* Task to carry out
Which lines in the data below contain the string "This"? Show each of them in full, treating uppercase and lowercase as different.

▼

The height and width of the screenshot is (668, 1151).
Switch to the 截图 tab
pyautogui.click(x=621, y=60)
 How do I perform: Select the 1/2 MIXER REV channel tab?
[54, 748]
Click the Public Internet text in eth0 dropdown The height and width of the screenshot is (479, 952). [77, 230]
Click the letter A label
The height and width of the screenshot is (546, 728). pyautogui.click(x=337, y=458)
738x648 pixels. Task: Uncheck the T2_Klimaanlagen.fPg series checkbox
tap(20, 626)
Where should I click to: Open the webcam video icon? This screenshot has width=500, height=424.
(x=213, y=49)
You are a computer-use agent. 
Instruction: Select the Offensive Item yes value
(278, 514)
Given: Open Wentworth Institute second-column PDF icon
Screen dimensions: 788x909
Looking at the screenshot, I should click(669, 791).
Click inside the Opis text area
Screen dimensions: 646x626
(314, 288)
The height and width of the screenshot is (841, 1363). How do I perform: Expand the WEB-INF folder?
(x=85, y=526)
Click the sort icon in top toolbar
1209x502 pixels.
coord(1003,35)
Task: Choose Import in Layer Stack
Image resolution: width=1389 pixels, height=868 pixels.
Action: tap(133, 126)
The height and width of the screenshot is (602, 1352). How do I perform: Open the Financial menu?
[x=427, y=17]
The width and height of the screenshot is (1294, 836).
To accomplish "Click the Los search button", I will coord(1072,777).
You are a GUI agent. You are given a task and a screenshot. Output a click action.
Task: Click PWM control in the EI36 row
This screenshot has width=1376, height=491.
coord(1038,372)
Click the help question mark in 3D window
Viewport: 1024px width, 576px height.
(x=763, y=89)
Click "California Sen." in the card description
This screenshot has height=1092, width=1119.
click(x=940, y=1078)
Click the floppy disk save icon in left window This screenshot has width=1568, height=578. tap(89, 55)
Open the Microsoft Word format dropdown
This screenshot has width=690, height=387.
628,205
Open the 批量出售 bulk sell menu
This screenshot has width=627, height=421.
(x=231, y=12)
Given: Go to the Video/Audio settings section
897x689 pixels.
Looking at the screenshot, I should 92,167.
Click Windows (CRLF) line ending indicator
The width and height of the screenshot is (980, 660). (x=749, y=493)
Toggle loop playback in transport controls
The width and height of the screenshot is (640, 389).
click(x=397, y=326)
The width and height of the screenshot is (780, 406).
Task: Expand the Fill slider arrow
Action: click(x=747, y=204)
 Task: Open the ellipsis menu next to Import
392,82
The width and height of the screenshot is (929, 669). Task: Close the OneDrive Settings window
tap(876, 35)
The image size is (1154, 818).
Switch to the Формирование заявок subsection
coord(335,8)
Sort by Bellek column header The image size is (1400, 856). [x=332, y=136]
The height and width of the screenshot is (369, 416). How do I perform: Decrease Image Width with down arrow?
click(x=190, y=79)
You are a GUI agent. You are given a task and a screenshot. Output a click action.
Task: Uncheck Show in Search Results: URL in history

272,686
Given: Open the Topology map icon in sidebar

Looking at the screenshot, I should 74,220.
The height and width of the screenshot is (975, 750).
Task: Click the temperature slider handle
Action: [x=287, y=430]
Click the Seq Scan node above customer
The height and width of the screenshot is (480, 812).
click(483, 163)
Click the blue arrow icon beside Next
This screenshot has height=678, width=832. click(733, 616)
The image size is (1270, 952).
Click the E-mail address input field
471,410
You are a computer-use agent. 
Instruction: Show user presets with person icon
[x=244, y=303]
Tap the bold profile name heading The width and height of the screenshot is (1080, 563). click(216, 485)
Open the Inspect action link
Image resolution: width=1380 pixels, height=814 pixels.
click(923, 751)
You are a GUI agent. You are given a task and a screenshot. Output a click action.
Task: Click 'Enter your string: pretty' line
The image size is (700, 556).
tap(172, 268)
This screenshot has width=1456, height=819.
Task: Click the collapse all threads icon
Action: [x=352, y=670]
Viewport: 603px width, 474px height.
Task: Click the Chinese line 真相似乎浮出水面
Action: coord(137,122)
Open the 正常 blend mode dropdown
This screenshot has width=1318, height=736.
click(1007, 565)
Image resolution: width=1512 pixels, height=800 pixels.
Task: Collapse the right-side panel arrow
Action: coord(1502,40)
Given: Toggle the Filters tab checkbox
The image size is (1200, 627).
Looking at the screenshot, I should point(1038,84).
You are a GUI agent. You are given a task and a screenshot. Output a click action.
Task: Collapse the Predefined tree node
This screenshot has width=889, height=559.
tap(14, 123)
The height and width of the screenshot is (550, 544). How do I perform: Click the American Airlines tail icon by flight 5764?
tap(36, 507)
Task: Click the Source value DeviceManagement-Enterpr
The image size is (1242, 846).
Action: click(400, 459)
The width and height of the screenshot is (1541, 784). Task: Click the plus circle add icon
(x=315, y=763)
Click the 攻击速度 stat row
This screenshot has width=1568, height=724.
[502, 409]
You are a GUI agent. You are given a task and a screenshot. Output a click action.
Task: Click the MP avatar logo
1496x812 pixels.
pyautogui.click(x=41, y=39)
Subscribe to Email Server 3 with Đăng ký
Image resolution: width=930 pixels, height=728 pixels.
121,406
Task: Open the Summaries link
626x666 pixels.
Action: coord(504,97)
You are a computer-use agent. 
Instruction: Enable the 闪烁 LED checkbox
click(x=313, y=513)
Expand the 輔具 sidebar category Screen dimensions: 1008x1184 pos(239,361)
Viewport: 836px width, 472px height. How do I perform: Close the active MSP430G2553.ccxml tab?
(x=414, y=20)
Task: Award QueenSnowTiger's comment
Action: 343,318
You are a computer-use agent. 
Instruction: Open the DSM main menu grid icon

▲

* The reply
Where should I click to: Open the webcam video icon? This screenshot has width=500, height=424.
This screenshot has width=1376, height=491.
This screenshot has height=1092, width=1119.
Click the floppy disk save icon in left window This screenshot has width=1568, height=578. tap(89, 55)
This screenshot has width=690, height=387.
This screenshot has width=627, height=421.
This screenshot has height=678, width=832. click(733, 616)
This screenshot has width=1456, height=819.
This screenshot has width=1318, height=736.
This screenshot has width=889, height=559.
This screenshot has width=1568, height=724.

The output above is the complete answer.